## Objective:
Format every line of the records below as a JSON list of strings, one string per line, leaving out blank lines.

** Start of Data for this exercise **

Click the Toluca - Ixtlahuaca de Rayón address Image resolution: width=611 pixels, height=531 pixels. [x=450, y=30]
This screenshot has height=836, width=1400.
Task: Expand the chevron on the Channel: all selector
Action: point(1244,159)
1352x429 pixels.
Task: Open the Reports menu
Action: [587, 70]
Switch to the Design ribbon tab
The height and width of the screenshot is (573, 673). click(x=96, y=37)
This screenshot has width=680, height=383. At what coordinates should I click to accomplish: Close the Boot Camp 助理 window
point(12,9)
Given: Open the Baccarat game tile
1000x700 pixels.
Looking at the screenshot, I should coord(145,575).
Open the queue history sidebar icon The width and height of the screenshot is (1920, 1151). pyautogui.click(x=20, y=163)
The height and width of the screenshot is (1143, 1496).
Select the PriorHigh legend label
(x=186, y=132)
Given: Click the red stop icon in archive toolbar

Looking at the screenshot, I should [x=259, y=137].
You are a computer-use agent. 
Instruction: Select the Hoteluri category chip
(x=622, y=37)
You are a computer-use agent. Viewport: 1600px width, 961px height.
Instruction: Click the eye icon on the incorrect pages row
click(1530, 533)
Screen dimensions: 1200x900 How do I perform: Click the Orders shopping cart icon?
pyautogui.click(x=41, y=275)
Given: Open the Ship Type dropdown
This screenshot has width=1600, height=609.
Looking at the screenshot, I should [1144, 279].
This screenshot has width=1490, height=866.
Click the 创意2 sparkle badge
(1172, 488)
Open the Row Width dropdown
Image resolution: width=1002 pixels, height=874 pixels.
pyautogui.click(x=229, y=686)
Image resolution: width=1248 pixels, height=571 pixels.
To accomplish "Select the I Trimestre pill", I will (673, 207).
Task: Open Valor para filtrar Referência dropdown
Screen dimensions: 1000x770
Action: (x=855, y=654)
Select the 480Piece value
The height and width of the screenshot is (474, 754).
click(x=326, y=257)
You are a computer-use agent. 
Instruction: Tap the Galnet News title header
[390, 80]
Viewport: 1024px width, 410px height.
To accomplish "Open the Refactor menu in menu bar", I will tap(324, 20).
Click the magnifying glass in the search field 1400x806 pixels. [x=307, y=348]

** End of Data for this exercise **

## Right answer:
[
  "Click the Toluca - Ixtlahuaca de Rayón address Image resolution: width=611 pixels, height=531 pixels. [x=450, y=30]",
  "This screenshot has height=836, width=1400.",
  "Task: Expand the chevron on the Channel: all selector",
  "Action: point(1244,159)",
  "1352x429 pixels.",
  "Task: Open the Reports menu",
  "Action: [587, 70]",
  "Switch to the Design ribbon tab",
  "The height and width of the screenshot is (573, 673). click(x=96, y=37)",
  "This screenshot has width=680, height=383. At what coordinates should I click to accomplish: Close the Boot Camp 助理 window",
  "point(12,9)",
  "Given: Open the Baccarat game tile",
  "1000x700 pixels.",
  "Looking at the screenshot, I should coord(145,575).",
  "Open the queue history sidebar icon The width and height of the screenshot is (1920, 1151). pyautogui.click(x=20, y=163)",
  "The height and width of the screenshot is (1143, 1496).",
  "Select the PriorHigh legend label",
  "(x=186, y=132)",
  "Given: Click the red stop icon in archive toolbar",
  "Looking at the screenshot, I should [x=259, y=137].",
  "You are a computer-use agent. ",
  "Instruction: Select the Hoteluri category chip",
  "(x=622, y=37)",
  "You are a computer-use agent. Viewport: 1600px width, 961px height.",
  "Instruction: Click the eye icon on the incorrect pages row",
  "click(1530, 533)",
  "Screen dimensions: 1200x900 How do I perform: Click the Orders shopping cart icon?",
  "pyautogui.click(x=41, y=275)",
  "Given: Open the Ship Type dropdown",
  "This screenshot has width=1600, height=609.",
  "Looking at the screenshot, I should [1144, 279].",
  "This screenshot has width=1490, height=866.",
  "Click the 创意2 sparkle badge",
  "(1172, 488)",
  "Open the Row Width dropdown",
  "Image resolution: width=1002 pixels, height=874 pixels.",
  "pyautogui.click(x=229, y=686)",
  "Image resolution: width=1248 pixels, height=571 pixels.",
  "To accomplish \"Select the I Trimestre pill\", I will (673, 207).",
  "Task: Open Valor para filtrar Referência dropdown",
  "Screen dimensions: 1000x770",
  "Action: (x=855, y=654)",
  "Select the 480Piece value",
  "The height and width of the screenshot is (474, 754).",
  "click(x=326, y=257)",
  "You are a computer-use agent. ",
  "Instruction: Tap the Galnet News title header",
  "[390, 80]",
  "Viewport: 1024px width, 410px height.",
  "To accomplish \"Open the Refactor menu in menu bar\", I will tap(324, 20).",
  "Click the magnifying glass in the search field 1400x806 pixels. [x=307, y=348]"
]